#### SELECTED PASSAGE
ICIKendallTau

You can see the pkgdown site here.

Installation

You can install the current version of ICIKendallTau via GitHub:

remotes::install_github("MoseleyBioinformaticsLab/ICIKendallTau")

You can also install Windows or Mac binaries using our r-universe:

options(repos = c(
    moseleybioinformaticslab = 'https://moseleybioinformaticslab.r-universe.dev',
    CRAN = "https://cloud.r-project.org"))
install.packages("ICIKendallTau")

Problem

How to handle missing data (i.e. NA’s) in calculating a correlation between two variables.
Current calculations of correlation are based on having all pairs of observations for two variables.
- However, whether an observation is present or missing is semi-quantitative information for many analytical measurements with sensitivity limits.
- i.e. in many cases, missing observations are not “missing-at-random”, but “missing-not-at-random” due to falling below the detection limit.
- In these cases, NA is informative.
- Therefore, in most analytical measurements (gene expression, proteomics, metabolomics), missing measurements should be included, and contribute to the correlation.

#### EXERCISE REQUIREMENTS
- a) Using the ICIKendallTau package description, decide whether each statement agrees with it: (i) the package can be installed from GitHub; (ii) existing correlation calculations need only some pairs of observations for two variables; (iii) missing observations are always missing-at-random. Answer yes or no for each, quoting the words that decide it.
- b) Name every R function called in the installation code of the ICIKendallTau package description.
- c) Carry the ICIKendallTau package description forward from the point where it stops.
The lines that follow are drawn from a separate source.

#### RECORDED INFORMATION
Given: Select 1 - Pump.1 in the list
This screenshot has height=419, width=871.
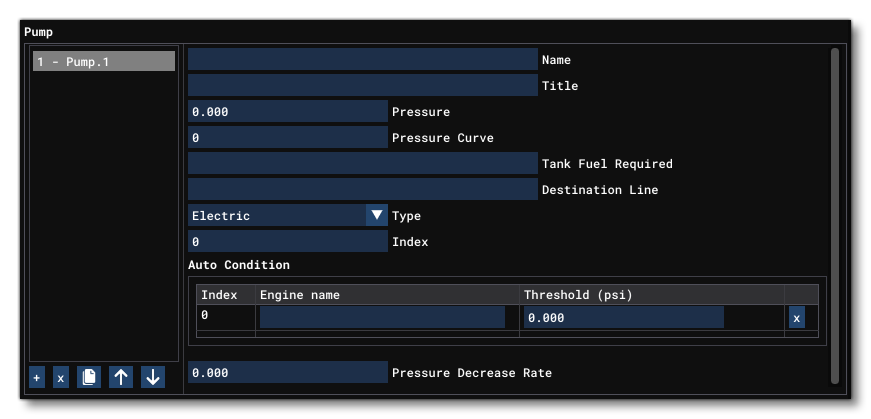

#### OUTPUTS IN ORDER
- a)
(i) Yes: "You can install the current version of ICIKendallTau via GitHub"
(ii) No: "Current calculations of correlation are based on having all pairs of observations for two variables."
(iii) No: "in many cases, missing observations are not “missing-at-random”, but “missing-not-at-random” due to falling below the detection limit."

- b) remotes::install_github, options, c, install.packages

- c)
If you want to read more on how we solve this problem, see the package vignette.

Package Functions

The functions that implement this include:

ici_kt: the C++ workhorse, actually calculating a correlation between an X and Y.
- The option perspective will control how the NA values influence ties.
- When comparing samples, you likely want to use perspective = "global".
ici_kendallt: Handles comparisons for a large matrix.
- Rows are features, columns are samples.
- Implicitly parallel, but have to call:
  - library(furrr)
  - plan(multiprocess)
- Otherwise will only use a single core.

We’ve also included a function for testing if the missingness in your data comes from left-censorship, test_left_censorship. We walk through creating example data and testing it in the vignette Testing for Left Censorship. In addition to testing, you can also visualize the missing data pattern by feature rank using the rank_order_data function, and use visdat::vis_miss() on the original and reordered missing data.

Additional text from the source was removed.